DO THIS: Copy all of the following material line for line, changing nothing.

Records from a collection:
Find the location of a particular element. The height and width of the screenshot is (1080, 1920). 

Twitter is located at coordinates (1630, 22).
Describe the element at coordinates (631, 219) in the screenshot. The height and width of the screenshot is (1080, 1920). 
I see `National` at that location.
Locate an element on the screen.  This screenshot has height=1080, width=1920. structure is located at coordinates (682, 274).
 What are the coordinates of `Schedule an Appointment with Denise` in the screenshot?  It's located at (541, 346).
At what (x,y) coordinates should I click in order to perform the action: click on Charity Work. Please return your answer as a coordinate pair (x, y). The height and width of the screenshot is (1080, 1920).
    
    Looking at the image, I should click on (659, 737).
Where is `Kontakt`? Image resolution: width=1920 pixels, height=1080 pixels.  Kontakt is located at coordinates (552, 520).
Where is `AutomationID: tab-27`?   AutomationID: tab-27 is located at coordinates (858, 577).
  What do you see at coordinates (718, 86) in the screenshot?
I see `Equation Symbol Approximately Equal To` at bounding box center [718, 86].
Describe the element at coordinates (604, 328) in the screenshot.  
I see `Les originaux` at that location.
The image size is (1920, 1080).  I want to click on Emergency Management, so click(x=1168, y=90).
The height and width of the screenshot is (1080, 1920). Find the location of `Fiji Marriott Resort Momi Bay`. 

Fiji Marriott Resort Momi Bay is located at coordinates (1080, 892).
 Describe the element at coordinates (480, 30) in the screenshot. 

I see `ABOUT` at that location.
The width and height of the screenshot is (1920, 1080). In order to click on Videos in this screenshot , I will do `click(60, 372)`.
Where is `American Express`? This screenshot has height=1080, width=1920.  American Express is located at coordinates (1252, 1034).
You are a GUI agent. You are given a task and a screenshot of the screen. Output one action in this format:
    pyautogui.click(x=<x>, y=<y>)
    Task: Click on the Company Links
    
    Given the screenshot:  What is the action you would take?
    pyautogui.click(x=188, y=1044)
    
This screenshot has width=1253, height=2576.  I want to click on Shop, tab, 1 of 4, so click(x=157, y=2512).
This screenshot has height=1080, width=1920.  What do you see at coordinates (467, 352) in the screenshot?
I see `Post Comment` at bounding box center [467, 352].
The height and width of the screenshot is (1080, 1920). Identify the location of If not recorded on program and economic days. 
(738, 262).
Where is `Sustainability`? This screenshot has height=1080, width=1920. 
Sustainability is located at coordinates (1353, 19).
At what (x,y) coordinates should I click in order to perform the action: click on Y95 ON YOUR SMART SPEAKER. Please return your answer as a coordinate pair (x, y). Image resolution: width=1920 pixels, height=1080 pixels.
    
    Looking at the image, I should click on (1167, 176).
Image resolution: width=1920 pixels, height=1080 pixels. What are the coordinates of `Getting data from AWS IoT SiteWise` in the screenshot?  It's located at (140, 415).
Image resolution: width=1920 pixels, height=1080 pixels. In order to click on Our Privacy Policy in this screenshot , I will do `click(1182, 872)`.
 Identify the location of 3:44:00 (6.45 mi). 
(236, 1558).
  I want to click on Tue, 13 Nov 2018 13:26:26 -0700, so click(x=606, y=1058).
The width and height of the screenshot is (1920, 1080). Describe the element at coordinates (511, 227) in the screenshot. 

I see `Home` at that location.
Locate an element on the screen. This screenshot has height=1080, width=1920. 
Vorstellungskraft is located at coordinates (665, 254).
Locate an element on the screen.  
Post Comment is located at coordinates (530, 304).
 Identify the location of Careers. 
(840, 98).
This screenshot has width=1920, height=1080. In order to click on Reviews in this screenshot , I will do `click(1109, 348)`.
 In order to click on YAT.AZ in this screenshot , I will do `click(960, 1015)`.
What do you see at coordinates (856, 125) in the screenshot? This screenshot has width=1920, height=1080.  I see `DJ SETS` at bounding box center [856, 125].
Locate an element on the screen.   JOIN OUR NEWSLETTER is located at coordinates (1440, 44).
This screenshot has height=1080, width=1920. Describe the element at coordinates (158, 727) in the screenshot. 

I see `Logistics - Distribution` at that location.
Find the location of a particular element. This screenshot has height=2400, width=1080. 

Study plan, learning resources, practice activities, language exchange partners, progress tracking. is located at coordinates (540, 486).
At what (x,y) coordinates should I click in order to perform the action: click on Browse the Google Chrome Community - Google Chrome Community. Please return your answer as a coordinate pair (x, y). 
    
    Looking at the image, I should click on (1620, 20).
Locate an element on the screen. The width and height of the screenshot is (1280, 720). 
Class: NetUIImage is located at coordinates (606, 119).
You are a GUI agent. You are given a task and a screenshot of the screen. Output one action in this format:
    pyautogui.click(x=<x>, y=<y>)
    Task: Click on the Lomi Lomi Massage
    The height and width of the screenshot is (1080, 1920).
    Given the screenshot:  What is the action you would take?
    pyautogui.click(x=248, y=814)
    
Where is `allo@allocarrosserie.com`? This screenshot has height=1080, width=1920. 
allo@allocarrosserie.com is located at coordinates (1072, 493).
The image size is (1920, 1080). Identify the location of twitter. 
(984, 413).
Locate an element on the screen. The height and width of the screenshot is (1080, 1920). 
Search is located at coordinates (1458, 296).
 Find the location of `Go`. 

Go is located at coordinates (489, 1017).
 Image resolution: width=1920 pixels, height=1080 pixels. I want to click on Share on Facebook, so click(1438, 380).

WORKED ANSWER:
Find the location of a particular element. The height and width of the screenshot is (1080, 1920). 

Twitter is located at coordinates (1630, 22).
Describe the element at coordinates (631, 219) in the screenshot. The height and width of the screenshot is (1080, 1920). 
I see `National` at that location.
Locate an element on the screen.  This screenshot has height=1080, width=1920. structure is located at coordinates (682, 274).
 What are the coordinates of `Schedule an Appointment with Denise` in the screenshot?  It's located at (541, 346).
At what (x,y) coordinates should I click in order to perform the action: click on Charity Work. Please return your answer as a coordinate pair (x, y). The height and width of the screenshot is (1080, 1920).
    
    Looking at the image, I should click on (659, 737).
Where is `Kontakt`? Image resolution: width=1920 pixels, height=1080 pixels.  Kontakt is located at coordinates (552, 520).
Where is `AutomationID: tab-27`?   AutomationID: tab-27 is located at coordinates (858, 577).
  What do you see at coordinates (718, 86) in the screenshot?
I see `Equation Symbol Approximately Equal To` at bounding box center [718, 86].
Describe the element at coordinates (604, 328) in the screenshot.  
I see `Les originaux` at that location.
The image size is (1920, 1080).  I want to click on Emergency Management, so click(x=1168, y=90).
The height and width of the screenshot is (1080, 1920). Find the location of `Fiji Marriott Resort Momi Bay`. 

Fiji Marriott Resort Momi Bay is located at coordinates (1080, 892).
 Describe the element at coordinates (480, 30) in the screenshot. 

I see `ABOUT` at that location.
The width and height of the screenshot is (1920, 1080). In order to click on Videos in this screenshot , I will do `click(60, 372)`.
Where is `American Express`? This screenshot has height=1080, width=1920.  American Express is located at coordinates (1252, 1034).
You are a GUI agent. You are given a task and a screenshot of the screen. Output one action in this format:
    pyautogui.click(x=<x>, y=<y>)
    Task: Click on the Company Links
    
    Given the screenshot:  What is the action you would take?
    pyautogui.click(x=188, y=1044)
    
This screenshot has width=1253, height=2576.  I want to click on Shop, tab, 1 of 4, so click(x=157, y=2512).
This screenshot has height=1080, width=1920.  What do you see at coordinates (467, 352) in the screenshot?
I see `Post Comment` at bounding box center [467, 352].
The height and width of the screenshot is (1080, 1920). Identify the location of If not recorded on program and economic days. 
(738, 262).
Where is `Sustainability`? This screenshot has height=1080, width=1920. 
Sustainability is located at coordinates (1353, 19).
At what (x,y) coordinates should I click in order to perform the action: click on Y95 ON YOUR SMART SPEAKER. Please return your answer as a coordinate pair (x, y). Image resolution: width=1920 pixels, height=1080 pixels.
    
    Looking at the image, I should click on (1167, 176).
Image resolution: width=1920 pixels, height=1080 pixels. What are the coordinates of `Getting data from AWS IoT SiteWise` in the screenshot?  It's located at (140, 415).
Image resolution: width=1920 pixels, height=1080 pixels. In order to click on Our Privacy Policy in this screenshot , I will do `click(1182, 872)`.
 Identify the location of 3:44:00 (6.45 mi). 
(236, 1558).
  I want to click on Tue, 13 Nov 2018 13:26:26 -0700, so click(x=606, y=1058).
The width and height of the screenshot is (1920, 1080). Describe the element at coordinates (511, 227) in the screenshot. 

I see `Home` at that location.
Locate an element on the screen. This screenshot has height=1080, width=1920. 
Vorstellungskraft is located at coordinates (665, 254).
Locate an element on the screen.  
Post Comment is located at coordinates (530, 304).
 Identify the location of Careers. 
(840, 98).
This screenshot has width=1920, height=1080. In order to click on Reviews in this screenshot , I will do `click(1109, 348)`.
 In order to click on YAT.AZ in this screenshot , I will do `click(960, 1015)`.
What do you see at coordinates (856, 125) in the screenshot? This screenshot has width=1920, height=1080.  I see `DJ SETS` at bounding box center [856, 125].
Locate an element on the screen.   JOIN OUR NEWSLETTER is located at coordinates (1440, 44).
This screenshot has height=1080, width=1920. Describe the element at coordinates (158, 727) in the screenshot. 

I see `Logistics - Distribution` at that location.
Find the location of a particular element. This screenshot has height=2400, width=1080. 

Study plan, learning resources, practice activities, language exchange partners, progress tracking. is located at coordinates (540, 486).
At what (x,y) coordinates should I click in order to perform the action: click on Browse the Google Chrome Community - Google Chrome Community. Please return your answer as a coordinate pair (x, y). 
    
    Looking at the image, I should click on (1620, 20).
Locate an element on the screen. The width and height of the screenshot is (1280, 720). 
Class: NetUIImage is located at coordinates (606, 119).
You are a GUI agent. You are given a task and a screenshot of the screen. Output one action in this format:
    pyautogui.click(x=<x>, y=<y>)
    Task: Click on the Lomi Lomi Massage
    The height and width of the screenshot is (1080, 1920).
    Given the screenshot:  What is the action you would take?
    pyautogui.click(x=248, y=814)
    
Where is `allo@allocarrosserie.com`? This screenshot has height=1080, width=1920. 
allo@allocarrosserie.com is located at coordinates (1072, 493).
The image size is (1920, 1080). Identify the location of twitter. 
(984, 413).
Locate an element on the screen. The height and width of the screenshot is (1080, 1920). 
Search is located at coordinates (1458, 296).
 Find the location of `Go`. 

Go is located at coordinates (489, 1017).
 Image resolution: width=1920 pixels, height=1080 pixels. I want to click on Share on Facebook, so click(1438, 380).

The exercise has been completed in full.